In 1953 in rural Indiana, the county sent Ma Kettle a letter.

“Ma,” the letter said, “we’re coming out to your property, and we’re gonna put a road between your property and your neighbor’s property, Widow Smith.” They sent Widow Smith a similar letter. Before construction began, the county posted a notice that they were building a road “dividing the lands of a Ma Kettle and Widow Smith.” Using an existing right-of-way of an old abandoned railroad that already separated the properties, bulldozers and graders were soon moving dirt and grading the base for a road. Ma Kettle and Widow Smith looked on in wonder as the city moved to the country. In a matter of months, what was once an old abandoned railroad was miraculously transformed into a two-lane county “blacktop.”

The years passed. Ma raised her children and lived her version of the American dream. Widow Smith eventually passed away, and in 2004, her heirs decided to sell the old homestead. City Slicker purchased the property in order to leave the city and “get a little more elbowroom.” City Slicker hired a surveyor to survey his property lines and, as the courts often say, “trouble soon began.” The survey revealed that part of Widow Smith’s homestead was actually on the other side of the county road in Ma Kettle’s front yard. Ignoring the obvious ambiguities and the reality of the situation, the surveyor drove his irons in the ground and drew the proverbial “battle line” in the sand, essentially saying “let the chips fall where they may.” Shortly thereafter, Ma and City Slicker “got into a fight.” City Slicker erected a fence on his newly discovered boundary line--what had once been Ma’s front yard for more than 40 years--cutting Ma off from the county road, which she had been using for access to her property ever since it was built.
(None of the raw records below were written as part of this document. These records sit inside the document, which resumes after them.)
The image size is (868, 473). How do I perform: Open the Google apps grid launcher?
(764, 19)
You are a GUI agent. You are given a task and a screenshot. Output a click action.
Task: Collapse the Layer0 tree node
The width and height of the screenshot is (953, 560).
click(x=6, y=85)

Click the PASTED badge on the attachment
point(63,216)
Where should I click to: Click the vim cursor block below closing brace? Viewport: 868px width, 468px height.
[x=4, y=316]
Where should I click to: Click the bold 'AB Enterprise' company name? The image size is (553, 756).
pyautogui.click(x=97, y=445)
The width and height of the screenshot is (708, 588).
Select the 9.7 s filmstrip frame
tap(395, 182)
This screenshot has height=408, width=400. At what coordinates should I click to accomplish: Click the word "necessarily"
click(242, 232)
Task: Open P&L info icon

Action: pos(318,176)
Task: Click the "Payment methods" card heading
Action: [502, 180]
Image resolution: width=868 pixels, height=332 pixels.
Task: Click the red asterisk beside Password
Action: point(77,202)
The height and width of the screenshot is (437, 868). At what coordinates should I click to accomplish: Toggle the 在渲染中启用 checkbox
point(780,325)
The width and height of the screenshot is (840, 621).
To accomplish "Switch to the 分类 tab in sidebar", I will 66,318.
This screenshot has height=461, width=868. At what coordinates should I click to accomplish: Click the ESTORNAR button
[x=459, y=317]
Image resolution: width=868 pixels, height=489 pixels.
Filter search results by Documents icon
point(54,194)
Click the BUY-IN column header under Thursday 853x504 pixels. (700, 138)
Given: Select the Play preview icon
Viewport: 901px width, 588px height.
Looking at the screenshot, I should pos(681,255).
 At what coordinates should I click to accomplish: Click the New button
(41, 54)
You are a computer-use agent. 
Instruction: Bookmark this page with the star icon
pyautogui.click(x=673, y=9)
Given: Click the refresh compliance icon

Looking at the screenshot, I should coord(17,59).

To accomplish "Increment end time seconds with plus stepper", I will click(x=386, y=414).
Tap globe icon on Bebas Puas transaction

Unfortunately, this same scenario plays itself out, to a greater or lesser extent, thousands of times over. We only read about the few that actually make it to trial and then come up on appeal. This is a case about deed interpretation, boundary establishment and boundary-dispute resolution. These are subjects in which the land surveyor should be well versed. We put ourselves out as professionals who are experts on boundaries and deed interpretation. In addition, as professionals who deal with people’s property, we should know how to resolve their problems related to the only two questions that must be asked and answered in order to render an opinion on boundaries: What is the boundary (the legal question), and where is it located (the factual question)?

The What and Where

The inquiry must start with the client’s deed. The four corners of the document must be diligently searched in order to find intent. Intent is king when it comes to the interpretation of deeds, but when a latent ambiguity is revealed by extrinsic evidence, intent no longer resides in the written words but in the circumstances surrounding the conveyance and the subsequent acts of the parties. We must also keep in mind that “the mere existence of a recorded deed does not, in and of itself, give us conclusive evidence of a properties boundaries.”[1] As other courts have put it: “The issue here is not of a disputed boundary, it is what the deed means. It is an application of the deed to the land, and not of the land to the deed.”[2] (emphasis added)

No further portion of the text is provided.